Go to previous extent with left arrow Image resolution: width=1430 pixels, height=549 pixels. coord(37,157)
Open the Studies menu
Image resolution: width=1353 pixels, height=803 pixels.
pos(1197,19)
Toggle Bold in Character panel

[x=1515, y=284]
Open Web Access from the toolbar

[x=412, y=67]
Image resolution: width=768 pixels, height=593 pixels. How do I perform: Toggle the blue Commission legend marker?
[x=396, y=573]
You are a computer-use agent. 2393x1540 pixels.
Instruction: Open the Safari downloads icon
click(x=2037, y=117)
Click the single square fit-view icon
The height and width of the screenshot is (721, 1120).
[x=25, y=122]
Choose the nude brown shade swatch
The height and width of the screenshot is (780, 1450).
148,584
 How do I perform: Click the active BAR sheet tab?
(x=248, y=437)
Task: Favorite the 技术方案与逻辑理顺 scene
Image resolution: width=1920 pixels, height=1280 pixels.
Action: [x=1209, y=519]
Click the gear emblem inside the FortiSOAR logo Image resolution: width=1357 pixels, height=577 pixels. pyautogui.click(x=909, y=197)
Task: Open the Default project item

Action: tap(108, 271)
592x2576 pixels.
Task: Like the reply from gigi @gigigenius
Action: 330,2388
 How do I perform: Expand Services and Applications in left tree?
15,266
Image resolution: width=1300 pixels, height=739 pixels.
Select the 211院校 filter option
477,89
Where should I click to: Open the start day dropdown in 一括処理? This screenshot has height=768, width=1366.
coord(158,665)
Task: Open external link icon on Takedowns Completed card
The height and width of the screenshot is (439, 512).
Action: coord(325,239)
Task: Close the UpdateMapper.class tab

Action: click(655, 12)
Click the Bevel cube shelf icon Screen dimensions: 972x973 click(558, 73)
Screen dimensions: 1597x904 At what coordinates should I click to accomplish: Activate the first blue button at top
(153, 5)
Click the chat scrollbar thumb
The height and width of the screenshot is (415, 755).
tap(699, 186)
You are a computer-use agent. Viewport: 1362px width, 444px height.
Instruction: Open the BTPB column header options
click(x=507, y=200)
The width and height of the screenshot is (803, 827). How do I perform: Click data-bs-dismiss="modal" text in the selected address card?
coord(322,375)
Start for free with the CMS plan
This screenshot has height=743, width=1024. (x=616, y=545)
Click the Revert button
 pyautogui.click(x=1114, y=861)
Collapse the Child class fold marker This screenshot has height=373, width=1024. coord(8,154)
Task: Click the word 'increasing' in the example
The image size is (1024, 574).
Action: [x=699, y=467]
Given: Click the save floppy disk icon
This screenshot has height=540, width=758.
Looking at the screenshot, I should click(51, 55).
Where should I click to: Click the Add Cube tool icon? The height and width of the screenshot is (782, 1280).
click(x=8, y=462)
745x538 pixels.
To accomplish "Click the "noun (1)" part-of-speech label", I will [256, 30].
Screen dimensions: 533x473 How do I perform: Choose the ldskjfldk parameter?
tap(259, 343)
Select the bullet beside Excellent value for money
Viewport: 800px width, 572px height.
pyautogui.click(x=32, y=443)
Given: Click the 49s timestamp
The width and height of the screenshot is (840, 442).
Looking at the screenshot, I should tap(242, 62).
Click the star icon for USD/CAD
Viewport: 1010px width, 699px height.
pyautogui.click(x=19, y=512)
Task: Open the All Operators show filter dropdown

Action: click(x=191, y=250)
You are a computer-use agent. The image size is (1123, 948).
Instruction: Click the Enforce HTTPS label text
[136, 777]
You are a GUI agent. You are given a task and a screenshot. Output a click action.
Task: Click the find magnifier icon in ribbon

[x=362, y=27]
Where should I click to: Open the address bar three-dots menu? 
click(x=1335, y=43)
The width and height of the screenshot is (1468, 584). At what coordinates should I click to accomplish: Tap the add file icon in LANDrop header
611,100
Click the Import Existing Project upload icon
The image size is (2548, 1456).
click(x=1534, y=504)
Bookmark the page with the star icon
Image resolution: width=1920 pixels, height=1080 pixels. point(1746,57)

- PROBLEM STATEMENT: Put all of the lines above into a numbered list, leaving out the blank ones.

- THE RESULT:
1. Go to previous extent with left arrow Image resolution: width=1430 pixels, height=549 pixels. coord(37,157)
2. Open the Studies menu
3. Image resolution: width=1353 pixels, height=803 pixels.
4. pos(1197,19)
5. Toggle Bold in Character panel
6. [x=1515, y=284]
7. Open Web Access from the toolbar
8. [x=412, y=67]
9. Image resolution: width=768 pixels, height=593 pixels. How do I perform: Toggle the blue Commission legend marker?
10. [x=396, y=573]
11. You are a computer-use agent. 2393x1540 pixels.
12. Instruction: Open the Safari downloads icon
13. click(x=2037, y=117)
14. Click the single square fit-view icon
15. The height and width of the screenshot is (721, 1120).
16. [x=25, y=122]
17. Choose the nude brown shade swatch
18. The height and width of the screenshot is (780, 1450).
19. 148,584
20.  How do I perform: Click the active BAR sheet tab?
21. (x=248, y=437)
22. Task: Favorite the 技术方案与逻辑理顺 scene
23. Image resolution: width=1920 pixels, height=1280 pixels.
24. Action: [x=1209, y=519]
25. Click the gear emblem inside the FortiSOAR logo Image resolution: width=1357 pixels, height=577 pixels. pyautogui.click(x=909, y=197)
26. Task: Open the Default project item
27. Action: tap(108, 271)
28. 592x2576 pixels.
29. Task: Like the reply from gigi @gigigenius
30. Action: 330,2388
31.  How do I perform: Expand Services and Applications in left tree?
32. 15,266
33. Image resolution: width=1300 pixels, height=739 pixels.
34. Select the 211院校 filter option
35. 477,89
36. Where should I click to: Open the start day dropdown in 一括処理? This screenshot has height=768, width=1366.
37. coord(158,665)
38. Task: Open external link icon on Takedowns Completed card
39. The height and width of the screenshot is (439, 512).
40. Action: coord(325,239)
41. Task: Close the UpdateMapper.class tab
42. Action: click(655, 12)
43. Click the Bevel cube shelf icon Screen dimensions: 972x973 click(558, 73)
44. Screen dimensions: 1597x904 At what coordinates should I click to accomplish: Activate the first blue button at top
45. (153, 5)
46. Click the chat scrollbar thumb
47. The height and width of the screenshot is (415, 755).
48. tap(699, 186)
49. You are a computer-use agent. Viewport: 1362px width, 444px height.
50. Instruction: Open the BTPB column header options
51. click(x=507, y=200)
52. The width and height of the screenshot is (803, 827). How do I perform: Click data-bs-dismiss="modal" text in the selected address card?
53. coord(322,375)
54. Start for free with the CMS plan
55. This screenshot has height=743, width=1024. (x=616, y=545)
56. Click the Revert button
57.  pyautogui.click(x=1114, y=861)
58. Collapse the Child class fold marker This screenshot has height=373, width=1024. coord(8,154)
59. Task: Click the word 'increasing' in the example
60. The image size is (1024, 574).
61. Action: [x=699, y=467]
62. Given: Click the save floppy disk icon
63. This screenshot has height=540, width=758.
64. Looking at the screenshot, I should click(51, 55).
65. Where should I click to: Click the Add Cube tool icon? The height and width of the screenshot is (782, 1280).
66. click(x=8, y=462)
67. 745x538 pixels.
68. To accomplish "Click the "noun (1)" part-of-speech label", I will [256, 30].
69. Screen dimensions: 533x473 How do I perform: Choose the ldskjfldk parameter?
70. tap(259, 343)
71. Select the bullet beside Excellent value for money
72. Viewport: 800px width, 572px height.
73. pyautogui.click(x=32, y=443)
74. Given: Click the 49s timestamp
75. The width and height of the screenshot is (840, 442).
76. Looking at the screenshot, I should tap(242, 62).
77. Click the star icon for USD/CAD
78. Viewport: 1010px width, 699px height.
79. pyautogui.click(x=19, y=512)
80. Task: Open the All Operators show filter dropdown
81. Action: click(x=191, y=250)
82. You are a computer-use agent. The image size is (1123, 948).
83. Instruction: Click the Enforce HTTPS label text
84. [136, 777]
85. You are a GUI agent. You are given a task and a screenshot. Output a click action.
86. Task: Click the find magnifier icon in ribbon
87. [x=362, y=27]
88. Where should I click to: Open the address bar three-dots menu? 
89. click(x=1335, y=43)
90. The width and height of the screenshot is (1468, 584). At what coordinates should I click to accomplish: Tap the add file icon in LANDrop header
91. 611,100
92. Click the Import Existing Project upload icon
93. The image size is (2548, 1456).
94. click(x=1534, y=504)
95. Bookmark the page with the star icon
96. Image resolution: width=1920 pixels, height=1080 pixels. point(1746,57)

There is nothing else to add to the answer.